Local STT keeps audio on-device. Cloud STT trades that for zero RAM and faster latency. Polish can run cloud-only on text. You pick the mix.
Every (raw → polished) pair is appended to ~/.susurro/polish.jsonl so you can inspect what changed. Local only, never sent anywhere.
No subscription. No telemetry. ~$0.06 / 1000 dictations if you use Groq (free tier covers normal use). $0 if you stay local.
Each stage of the pipeline (STT → polish) can use a different backend. Implemented now, more on the way.
| Stage | Backend | Memory | Latency (5 s clip) | Cost / 1k dictations | Status |
|---|---|---|---|---|---|
| STT | local (MLX Whisper) | ~3 GB | ~1.0 s | $0 | Shipped |
| STT | groq | 0 GB | ~0.15 s | $0.06 | Shipped · default |
| STT | openai gpt-4o-transcribe | 0 GB | ~0.6 s | $0.50 | v0.4 |
| STT | deepgram Nova-3 | 0 GB | ~0.2 s | $0.36 | v0.4 |
| Polish | off · raw STT | 0 | 0 ms | $0 | Shipped |
| Polish | rules · regex only | 0 | ~5 ms | $0 | Shipped |
| Polish | smart · Groq Llama 3.3 70B | 0 GB | ~0.3 s | $0.06 | Shipped · default |
| Polish | anthropic Claude Haiku 4.5 | 0 GB | ~0.5 s | $0.40 | v0.4 |
| Polish | gemini Flash | 0 GB | ~0.4 s | $0.01 | v0.4 |
macOS 13+ on Apple Silicon. Python 3.10+. ~3 minutes including dependencies.
curl -fsSL https://raw.githubusercontent.com/danilobrando/susurro/main/install.sh | bash
The script installs Python via Homebrew if needed, sets up pipx, installs Susurro from GitHub, and prints the next-step instructions for setting your API key and granting macOS permissions.
pipx install git+https://github.com/danilobrando/susurro
If you already have pipx. Then susurro is on your PATH.
Get a free key at console.groq.com/keys. The free tier covers normal personal use. Add it to your shell rc:
echo 'export SUSURRO_GROQ_API_KEY="gsk_..."' >> ~/.zshrc && source ~/.zshrc
Then run susurro. The first hotkey press will prompt for Microphone, Accessibility, and Input Monitoring — grant each, then restart your terminal.
Same core UX (hotkey-driven dictation with smart formatting), but Susurro is free, MIT-licensed, and lets you choose where inference runs. WisprFlow is closed-source, paid, and cloud-only. Susurro also exposes the polish log locally so you can audit every edit.
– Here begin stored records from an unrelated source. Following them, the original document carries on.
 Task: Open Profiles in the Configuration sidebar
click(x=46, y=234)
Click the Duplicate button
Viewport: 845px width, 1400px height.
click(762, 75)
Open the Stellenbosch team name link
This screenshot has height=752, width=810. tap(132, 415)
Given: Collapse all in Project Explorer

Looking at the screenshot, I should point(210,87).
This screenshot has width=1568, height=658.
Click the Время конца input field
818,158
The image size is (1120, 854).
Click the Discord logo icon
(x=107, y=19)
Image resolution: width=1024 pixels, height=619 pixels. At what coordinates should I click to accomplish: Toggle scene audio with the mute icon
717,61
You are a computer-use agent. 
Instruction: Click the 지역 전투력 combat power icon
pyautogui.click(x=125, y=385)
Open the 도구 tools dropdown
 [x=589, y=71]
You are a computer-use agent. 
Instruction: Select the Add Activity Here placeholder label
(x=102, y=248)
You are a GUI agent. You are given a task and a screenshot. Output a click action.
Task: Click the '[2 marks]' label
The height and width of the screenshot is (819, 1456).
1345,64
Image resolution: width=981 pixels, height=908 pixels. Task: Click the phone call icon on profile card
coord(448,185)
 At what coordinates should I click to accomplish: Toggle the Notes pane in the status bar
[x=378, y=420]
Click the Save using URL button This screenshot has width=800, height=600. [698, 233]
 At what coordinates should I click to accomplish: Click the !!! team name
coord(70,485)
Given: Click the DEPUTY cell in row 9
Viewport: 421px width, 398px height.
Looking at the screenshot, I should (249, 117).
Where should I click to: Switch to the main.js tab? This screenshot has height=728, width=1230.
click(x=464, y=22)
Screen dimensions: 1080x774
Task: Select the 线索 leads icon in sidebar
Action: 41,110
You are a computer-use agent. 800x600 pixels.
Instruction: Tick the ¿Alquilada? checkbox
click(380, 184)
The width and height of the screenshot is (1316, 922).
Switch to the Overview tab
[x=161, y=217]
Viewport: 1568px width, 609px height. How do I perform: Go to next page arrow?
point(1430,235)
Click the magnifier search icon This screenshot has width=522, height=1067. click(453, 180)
Only if you choose a cloud STT backend. With STT_BACKEND="local", audio stays on-device — only the polished transcript (text) goes to the polish LLM if you set POLISH_BACKEND to a cloud provider. With both stages local, nothing leaves.
The daemon catches the error, switches to the local MLX backend for that and all future requests in the session, and posts a macOS notification telling you. You don't lose the transcription.
Local Whisper holds ~3 GB of RAM continuously. Most users prefer trading that for ~0.06 USD per 1000 dictations and faster latency. If you want full local, change one line in susurro/config.py: STT_BACKEND = "local".
For now, yes. The package depends on Apple's MLX framework even if you only use cloud backends. v0.4 will split that into an optional extra so Intel Macs can run cloud-only.
Not currently. The menu bar UI uses macOS-specific frameworks (rumps, AppKit, PyObjC) and the global hotkey + paste pipeline relies on macOS Accessibility APIs. Porting would mean rewriting roughly half the codebase.
Yes. Edit HOTKEY in susurro/config.py. Default is "alt_r" (right Option). Any pynput Key name works: "alt_l", "ctrl_r", "f19", etc.